Both US equities and rates ended the week roughly flat, but this was a very choppy week for stocks. The daily range averaged around 4% in SPY, keeping VIX above 30% for most of the week. Without a monster month-end rebalancing rally, things might well have looked worse.
The Fed didn't frighten markets too much on Wednesday, but front end rates did sell off in response, taking the dollar higher, to the benefit of our short EUR/USD position.
The post-Fed flattening of the rates curve with 30y rates lower and 5y rates higher is a classic signal of late cycle. It doesn't quite signal the death knell for the bull market in equities though. That typically happens after the curve has inverted and then re-steepens as the front end rallies in anticipation of the Fed needing to cut.
Emerging market equities underperformed in the wake of the Fed. Chinese stocks in particular did poorly, with FXI down 5.4% on the week compared to 3.5% for EEM. It seems likely that the ongoing battle to contain Omicron ahead of the Olympics may have contributed to the Chinese stocks weakness. This hurt our KWEB position in our medium term portfolio. However, this position remains at only 10% of our intended size.

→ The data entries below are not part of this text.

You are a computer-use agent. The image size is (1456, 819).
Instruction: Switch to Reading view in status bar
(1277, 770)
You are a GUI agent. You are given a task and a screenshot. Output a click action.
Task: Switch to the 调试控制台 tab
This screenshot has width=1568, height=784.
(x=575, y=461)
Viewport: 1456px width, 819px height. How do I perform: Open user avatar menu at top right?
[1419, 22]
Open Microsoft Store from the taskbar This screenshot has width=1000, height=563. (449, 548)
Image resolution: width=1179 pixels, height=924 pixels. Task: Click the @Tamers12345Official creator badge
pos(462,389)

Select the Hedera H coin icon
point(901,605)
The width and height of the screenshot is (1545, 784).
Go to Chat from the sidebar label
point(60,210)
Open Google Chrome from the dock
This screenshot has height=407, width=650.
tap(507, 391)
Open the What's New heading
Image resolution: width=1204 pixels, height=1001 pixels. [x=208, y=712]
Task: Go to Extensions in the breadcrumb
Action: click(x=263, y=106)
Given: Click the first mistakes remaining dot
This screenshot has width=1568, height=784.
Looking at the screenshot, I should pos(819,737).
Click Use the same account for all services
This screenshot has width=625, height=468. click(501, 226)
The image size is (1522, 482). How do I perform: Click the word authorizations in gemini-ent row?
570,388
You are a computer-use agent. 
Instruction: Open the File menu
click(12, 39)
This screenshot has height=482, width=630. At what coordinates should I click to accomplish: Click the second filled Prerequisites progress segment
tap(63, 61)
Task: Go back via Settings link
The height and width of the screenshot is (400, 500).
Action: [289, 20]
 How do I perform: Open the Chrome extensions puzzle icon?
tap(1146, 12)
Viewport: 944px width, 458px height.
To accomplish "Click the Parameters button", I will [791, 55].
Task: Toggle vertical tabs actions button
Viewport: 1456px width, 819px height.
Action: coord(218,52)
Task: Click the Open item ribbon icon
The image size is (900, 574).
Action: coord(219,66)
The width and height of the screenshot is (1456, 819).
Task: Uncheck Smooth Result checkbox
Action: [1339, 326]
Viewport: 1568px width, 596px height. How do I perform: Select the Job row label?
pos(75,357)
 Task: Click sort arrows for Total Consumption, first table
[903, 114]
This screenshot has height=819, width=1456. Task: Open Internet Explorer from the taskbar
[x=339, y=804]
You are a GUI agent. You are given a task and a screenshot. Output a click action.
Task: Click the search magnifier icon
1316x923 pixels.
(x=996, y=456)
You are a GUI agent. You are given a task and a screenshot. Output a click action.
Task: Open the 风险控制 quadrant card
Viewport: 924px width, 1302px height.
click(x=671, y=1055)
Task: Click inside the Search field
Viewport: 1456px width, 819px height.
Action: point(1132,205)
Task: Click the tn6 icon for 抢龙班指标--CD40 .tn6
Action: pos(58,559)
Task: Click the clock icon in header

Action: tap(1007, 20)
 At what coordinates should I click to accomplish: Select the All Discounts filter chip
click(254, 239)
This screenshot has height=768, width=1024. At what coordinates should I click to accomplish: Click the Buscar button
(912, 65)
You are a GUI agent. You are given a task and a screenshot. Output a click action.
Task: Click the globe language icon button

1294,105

The neutral posture we adopted in both our sector and 60/40 portfolios benefitted from favourable opening levels on Monday, and finished the week ahead of benchmarks by 7bps and 23bps respectively by our estimates.
Oil again moved higher, as geopolitical tensions remained high, with corresponding gains for our XOM position more than offsetting losses from CCL.
In David's medium-term portfolio (The Money Game) we made no changes this week.